16, was a bit of a surprise, I was trying to get that putt close from the fringe and made a long one there for birdie.

17, I played that hole exactly that way in the practice round a couple of days ago. The pin was in a similar spot, hit it in there with a 9-iron and made like a 12-footer, and did the same thing today.

And 18, 18, to me is kind of an interesting golf hole. I think if you're a real long hitter, it probably sets up for you like you're licking your chops when you get there. But for me, I like the look of that green a lot more with a wedge. It's not necessarily a hole that I've really seen like, wow, I can't wait to just knock that one on in two there.

Certainly, if I get a good look at it, I'll do it. It's a hole that has a fair amount of trouble going on with it, too, depending on where the pin is. And the wind and the water in front of the green, it feels a lot more comfortable for me to play that three shots unless something really crazy goes on and I have a good look at it.

RAND JERRIS: You hit another birdie on the front side on 4. Tell us what happened there.

JUSTIN HICKS: Let's see, No. 4, oh, yeah, that was actually -- 4, is one of the harder drives of the golf course, as well. The fairway slopes right-to-left and the wind blows hard left-to-right and there's bunkers down the right, too. It's one of those that you just -- you have to step up there and find a way to get it into the short grass. And luckily we've been hitting the driver well and we did that.

When I got down to the ball, the pin was in the front right there and all week long, we kept noticing how well, you know, if anything crazy goes on here or if we miss the fairway or for whatever reason we're trying to get it on the green, if you hit it right of the green, everything funnels right down to the right front part of the green. From there, you can putt to anywhere on that green. You can putt to the left, you could putt to the back. So when we got up there and I saw that pin sitting there on the front right part of the green, I wasn't even trying to land it on the green. I knew right where I was going to hit it. I told myself, and I told Brad, this is perfect, we need to hit something low and hit it right around, and it's a big bowl, and go right through and come right back to the pin.

It's a hole that somebody would make it on, honestly, coming off the backboard, there. But I left myself about a 3-footer or 4- footer, whatever. It wasn't the easiest of putts because it still had some break to it. But I kept my head still and knocked it in.

Q. Can you list the many Tours you've played on, and then also just address at 33 how tough it is to keep playing when you haven't been able to get to the Tour yet?

━━━━━━━━━━━━━━━━━━━━━━━━━━━━━━

* _Goal_: Rewrite the golf interview starting at "And 18, 18, to" and ending at "look at it.", replacing "wedge" with "short iron". None of the data is needed.

* _Data extract_:
━━━━━━━━━━━━━━━━━━━━━━━━━━━━━━

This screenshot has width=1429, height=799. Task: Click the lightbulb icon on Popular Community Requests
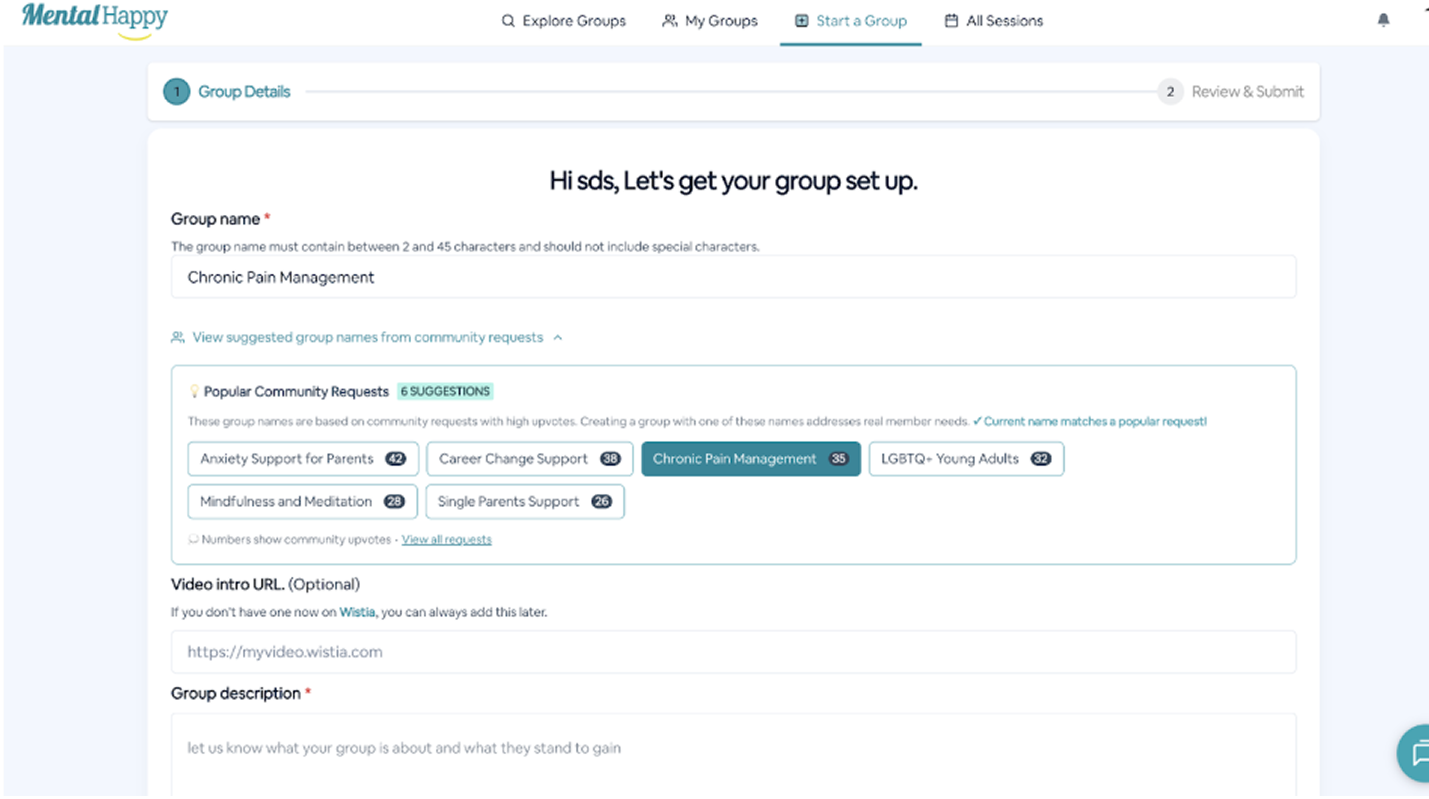[193, 391]
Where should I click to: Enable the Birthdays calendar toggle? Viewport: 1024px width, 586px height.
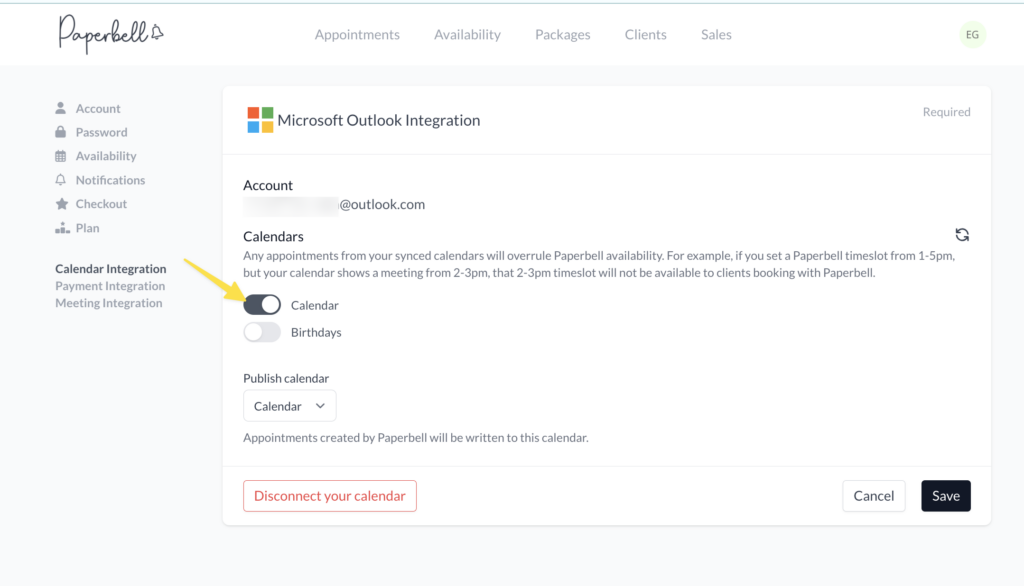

━━━━━━━━━━━━━━━━━━━━━━━━━━━━━━

* _Exercise answer_:
And 18, 18, to me is kind of an interesting golf hole. I think if you're a real long hitter, it probably sets up for you like you're licking your chops when you get there. But for me, I like the look of that green a lot more with a short iron. It's not necessarily a hole that I've really seen like, wow, I can't wait to just knock that one on in two there.

Certainly, if I get a good look at it, I'll do it. It's a hole that has a fair amount of trouble going on with it, too, depending on where the pin is. And the wind and the water in front of the green, it feels a lot more comfortable for me to play that three shots unless something really crazy goes on and I have a good look at it.